В лесах нашел король пещеру,
Там новоявленная мать.
В испуге на него взглянула,
В раскаянье поникла дочь,
Младенца деду протянула,
И старцу гневаться невмочь.
На троне сердце не черствеет;
И затихает в сердце гнев,
Как только трепетно повеет
С любовью сладостный напев.
Любовь с лихвою возвратила
Все, что похитила сперва,
И всех лобзаньями сплотила,
Исполненная торжества.
Дух песен, снизойди ты снова!
Помочь любви тебя молю.
Любовь покаяться готова,
Дочь возвращая королю.
Порадуй внуком властелина,
Утешь сурового отца,
И как возлюбленного сына
Обнимет государь певца.
Пропев эти слова, чей нежный отзвук затих под сумрачными сенями, юноша трепетной рукой откинул покрывало. Вся в слезах, принцесса поникла к ногам короля, показав ему прекрасного младенца. Певец преклонил колени рядом с нею, не поднимая чела.
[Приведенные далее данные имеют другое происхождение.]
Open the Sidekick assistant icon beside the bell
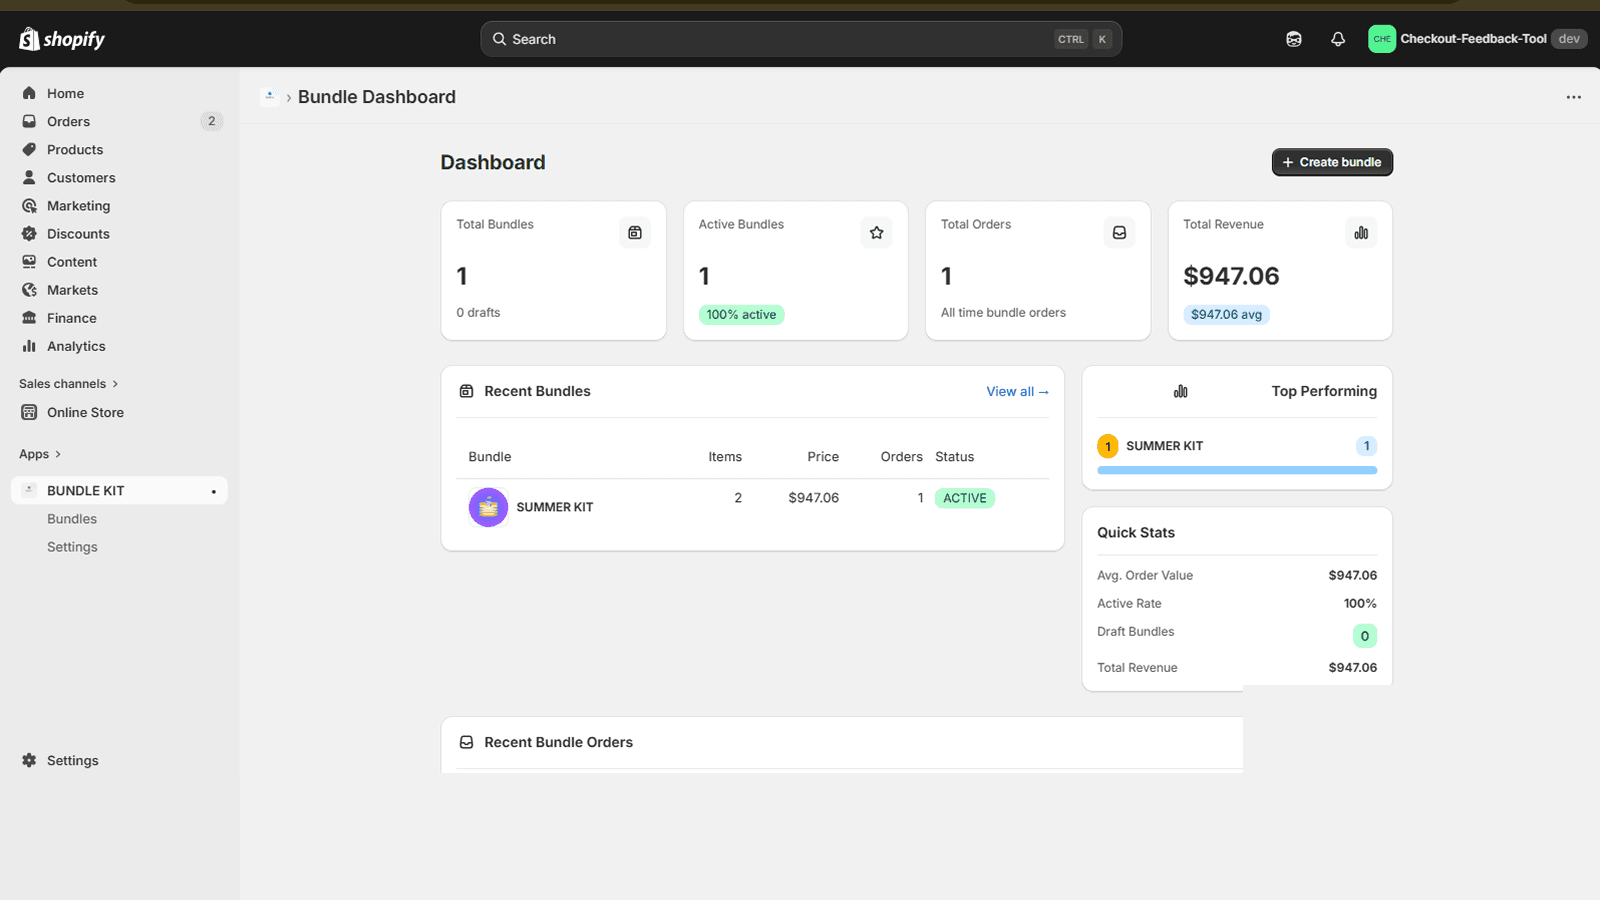The width and height of the screenshot is (1600, 900). (1294, 39)
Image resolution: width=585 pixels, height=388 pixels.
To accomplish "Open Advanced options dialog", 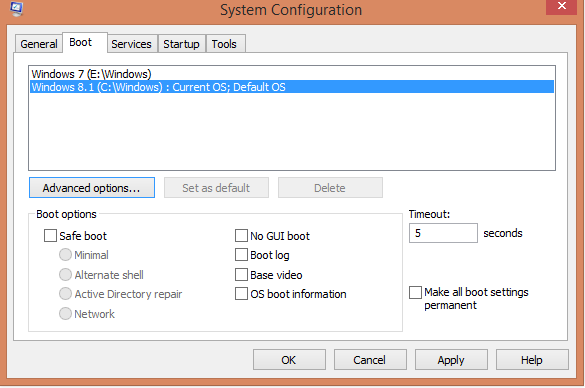I will (92, 188).
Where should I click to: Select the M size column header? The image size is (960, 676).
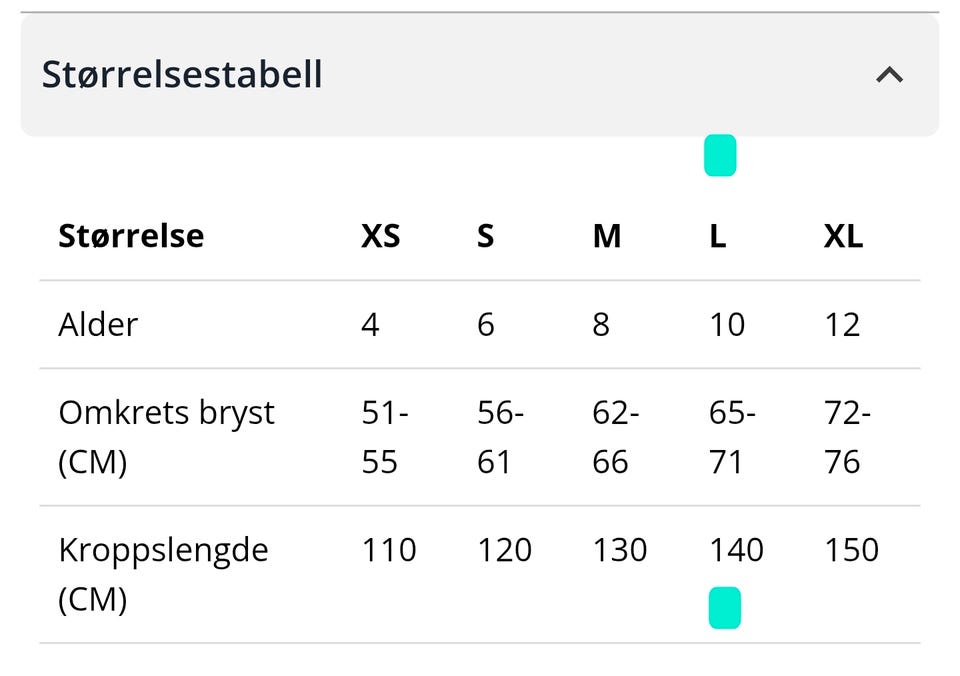click(607, 236)
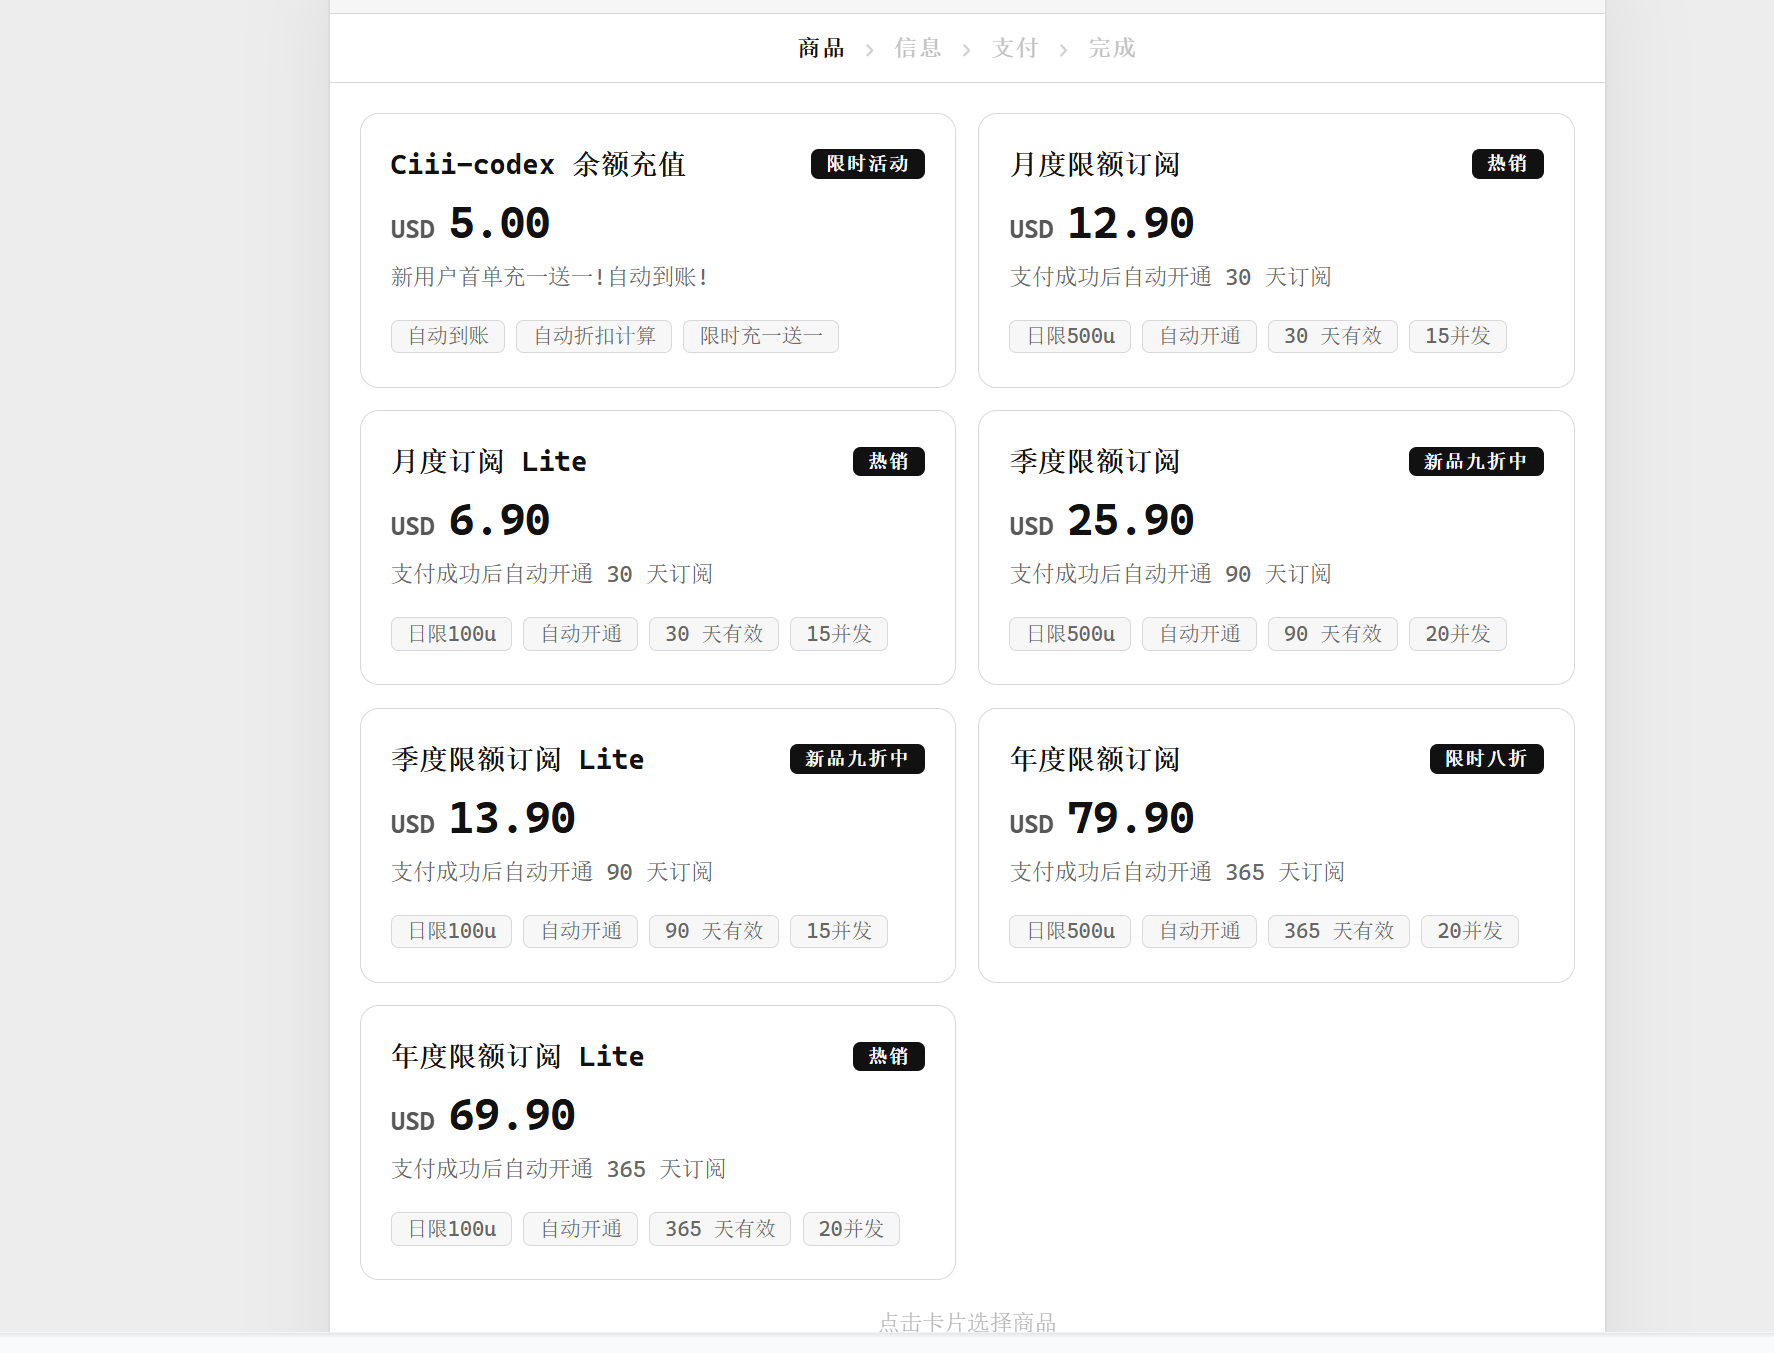Select the Ciii-codex 余额充值 product card

click(x=657, y=250)
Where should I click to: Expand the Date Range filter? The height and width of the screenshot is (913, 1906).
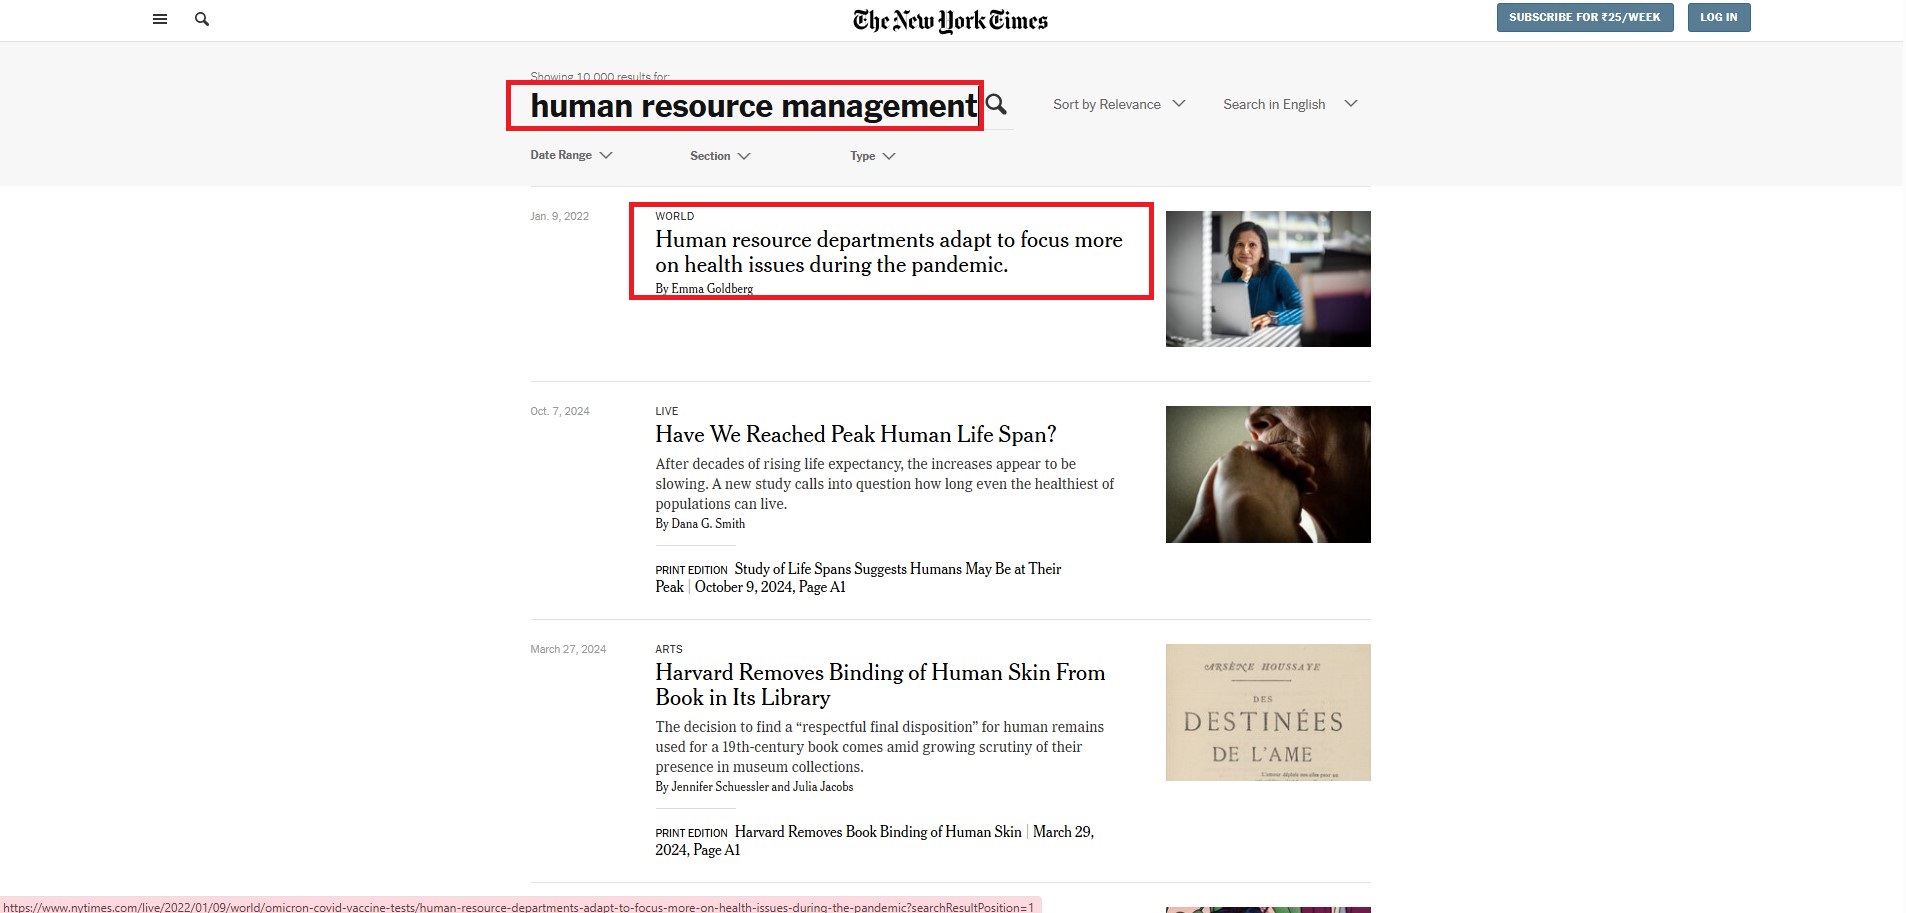tap(571, 155)
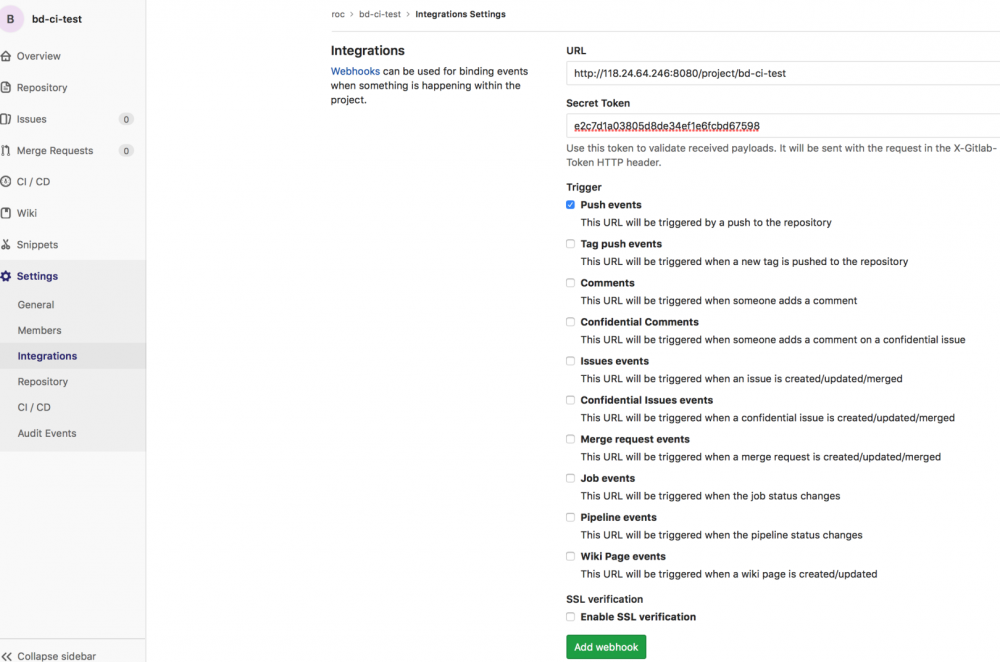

Никто не смел дохнуть в боязливой тишине. Несколько мгновений король хранил суровое безмолвие, потом, рыдая, заключил принцессу в свои объятия и долго прижимал ее к своей груди. И юношу тоже привлек он к себе, обняв его сердечно и нежно. Теснившиеся людские сонмы просияли в бурной радости. Взяв на руки младенца, король в благочестивом умилении вверил его хранительной власти небес, а потом почтил старца дружелюбным приветом. Не было конца счастливым слезам. Песни поэтов зазвучали, и тот вечер стал святым кануном, возвестившим всей стране нескончаемое торжество. Та земля теперь неведомо где. Лишь преданье повествует, будто Атлантида[22] таится от глаз людских в нахлынувших водах.
вернуться
…преданье повествует, будто Атлантида… — О затонувшем острове (материке) Атлантиде говорится в диалогах Платона «Тимей» и «Критий». Для Новалиса Атлантида — страна поэтов. Во второй части романа королем Атлантиды оказывается поэт Клингсор, отец Матильды, возлюбленной Генриха. Платоновские аллюзии, возможно, приобретают в романе Новалиса полемический смысл. Согласно Платону, поэты изгоняются из идеального государства, которым правят философы. Атлантида Новалиса — напротив, царство поэтов.